*PAGE EXTRACT:*
☆ ☆ ☆ ☆ ☆ ☆ ☆
The federal government's omnibus crime bill, currently being debated by the Senate, has launched a widespread conversation in Canada about the justice and penal systems. While the commentary and analysis has covered a number of different perspectives, including cost, effect on the court system, prison overcrowding, and imprisonment vs rehabilitation, there has been little attention paid to another important aspect of the debate, the effect of incarceration on families.

In the latest issue of Transition magazine released today, the Vanier Institute of the Family focuses on these effects through a family lens.

In "Waiting for Mommy: Children of Incarcerated Women", authors Alison Cunningham and Linda Baker explore the staggering emotional and practical costs to the children of women in prison. They report that it is children who feel the brunt of maternal incarceration and who carry the shame and stigma of having a mom in prison. This, in turn, creates stress in their own young lives, stress for which they may not have the coping skills or the ability to manage.

Contributor Julie Thompson, in her article "Striding Toward a Just Community", examines the challenges of reintegrating female inmates back into the community, and how, without the proper supports, many of these women have considerable difficulty trying to resume a normal life.

Transition Editor Jenni Tipper looks at how the demographic change affecting the whole country plays out in the prison system, in "Greying Behind Bars". Close to 20% of the federally incarcerated population is over 50 -- doubling in the past decade alone and expected to increase even more in the coming years. Dealing with the many physical and mental health issues of aging inmates is creating new challenges for an already stressed penal system.
☆ ☆ ☆ ☆ ☆ ☆ ☆
*REQUIRED TASK:* From the piece on incarceration and families, print the passage from "In the latest" up to and including "ability to manage.". The lines that come next aren't needed.

*COLLECTED MATERIAL:*
☆ ☆ ☆ ☆ ☆ ☆ ☆
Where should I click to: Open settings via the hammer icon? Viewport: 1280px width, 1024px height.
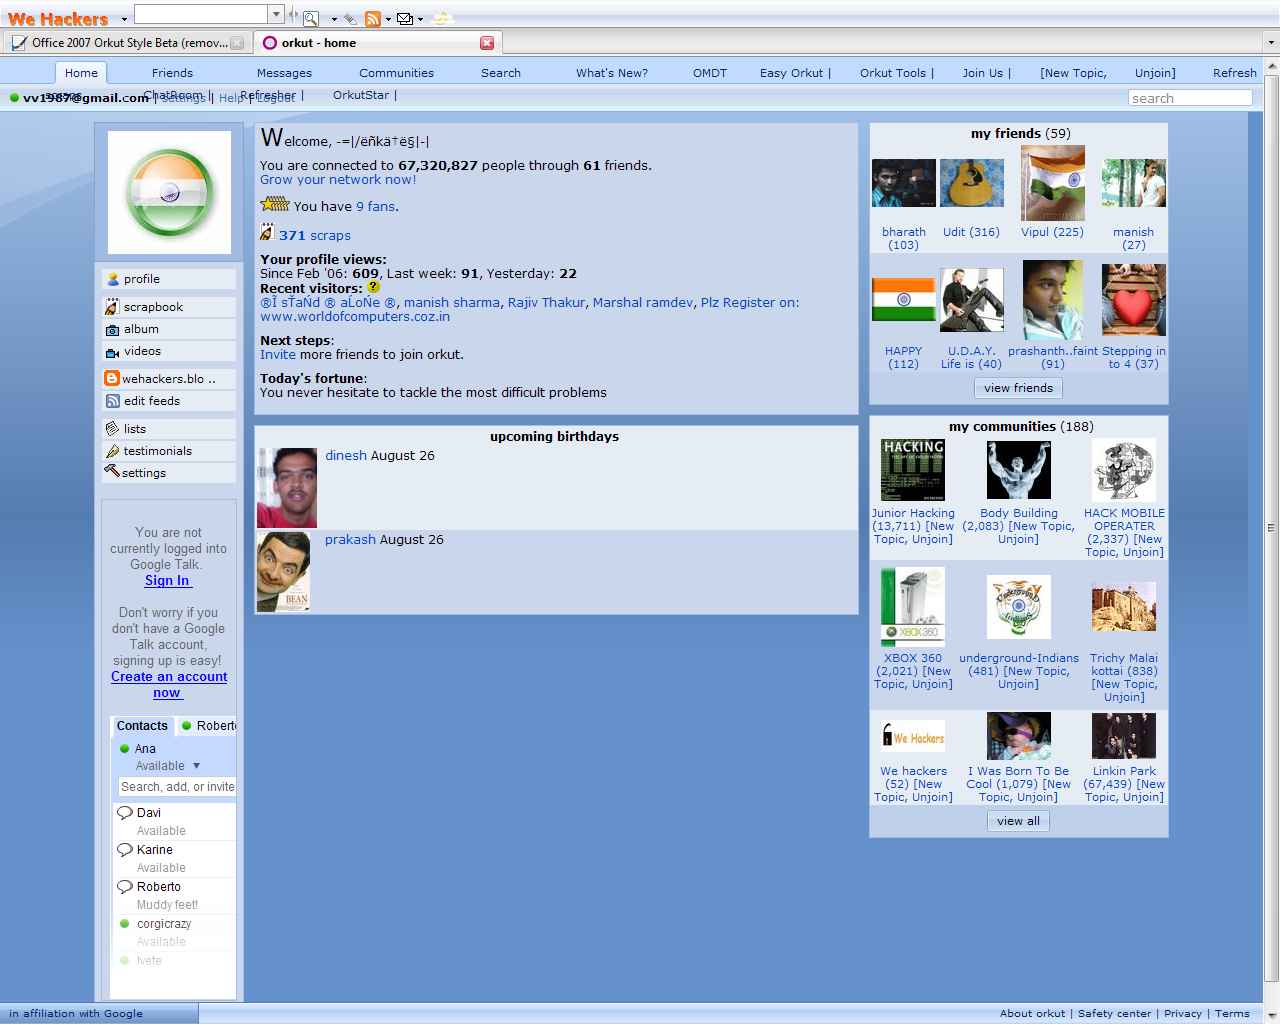[x=113, y=473]
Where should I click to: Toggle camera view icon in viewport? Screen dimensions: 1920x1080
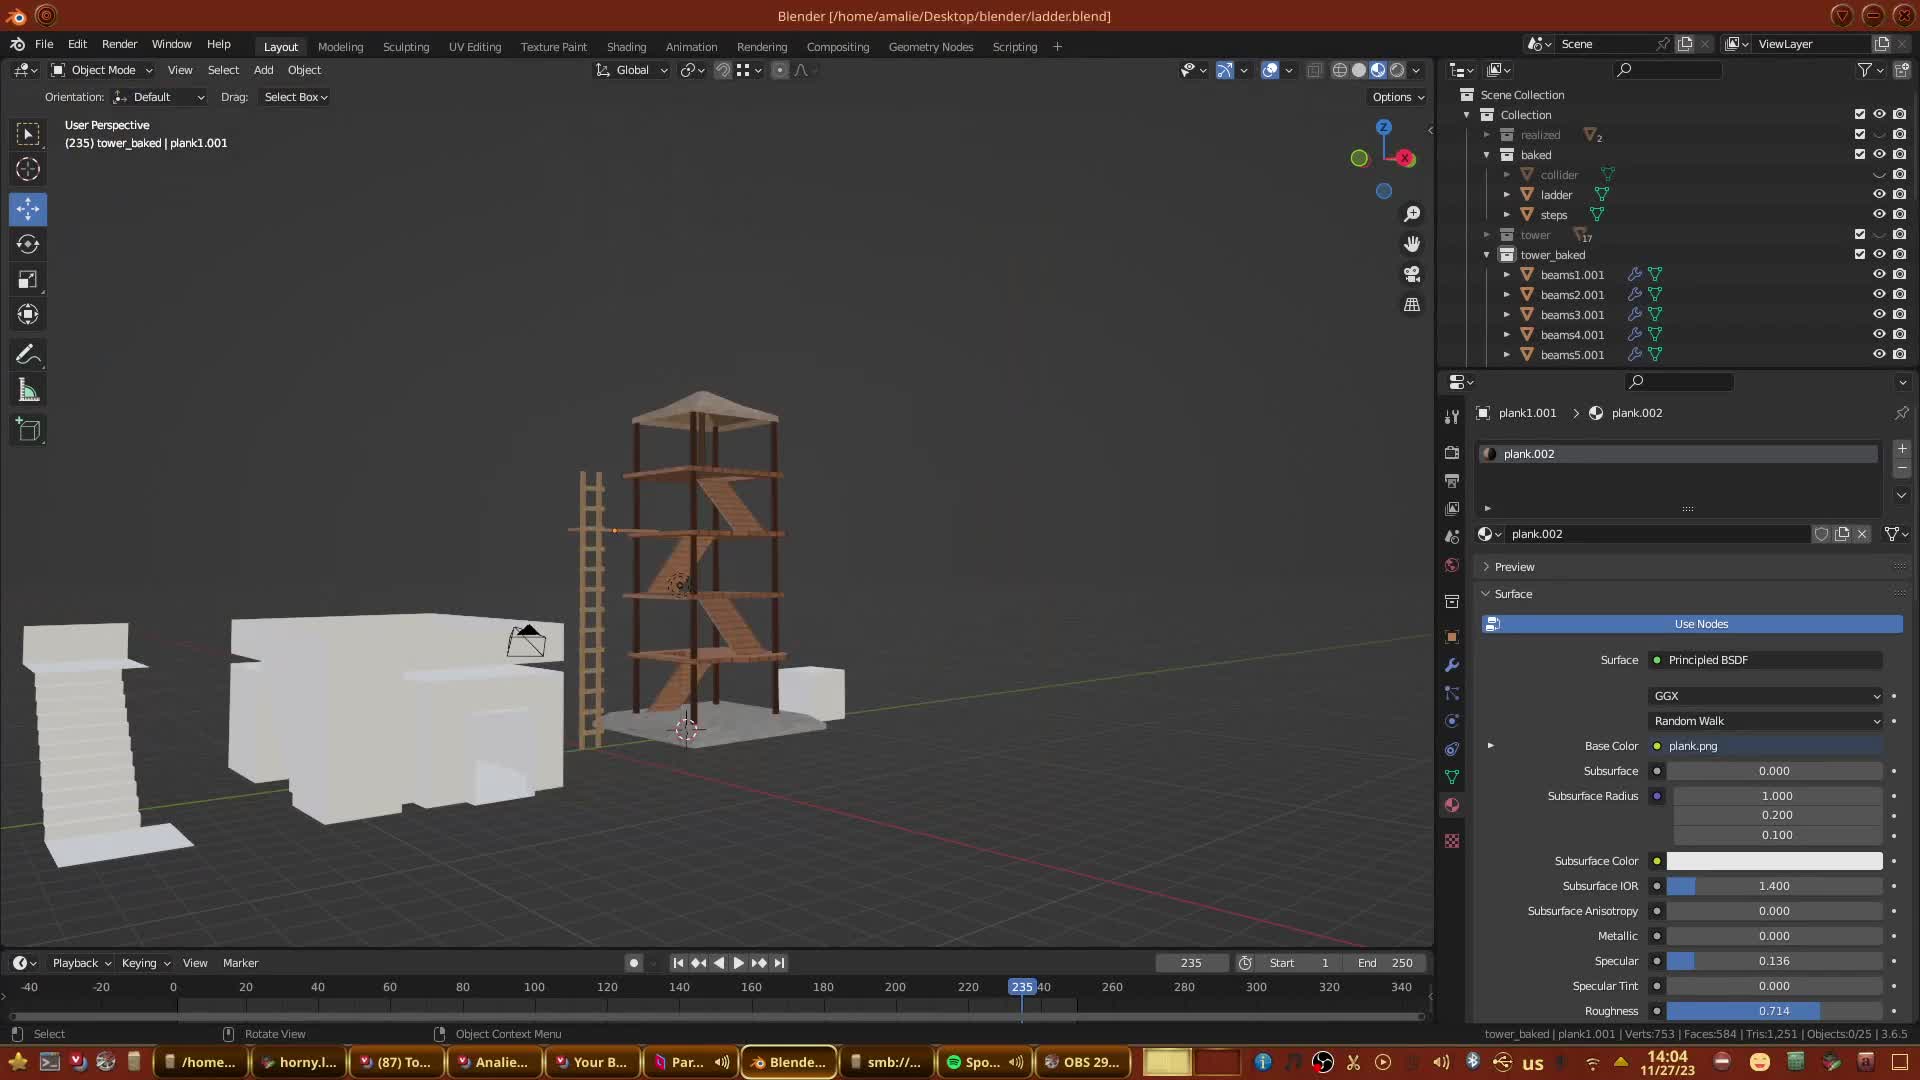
☆ ☆ ☆ ☆ ☆ ☆ ☆
*TASK RESULT:*
In the latest issue of Transition magazine released today, the Vanier Institute of the Family focuses on these effects through a family lens.

In "Waiting for Mommy: Children of Incarcerated Women", authors Alison Cunningham and Linda Baker explore the staggering emotional and practical costs to the children of women in prison. They report that it is children who feel the brunt of maternal incarceration and who carry the shame and stigma of having a mom in prison. This, in turn, creates stress in their own young lives, stress for which they may not have the coping skills or the ability to manage.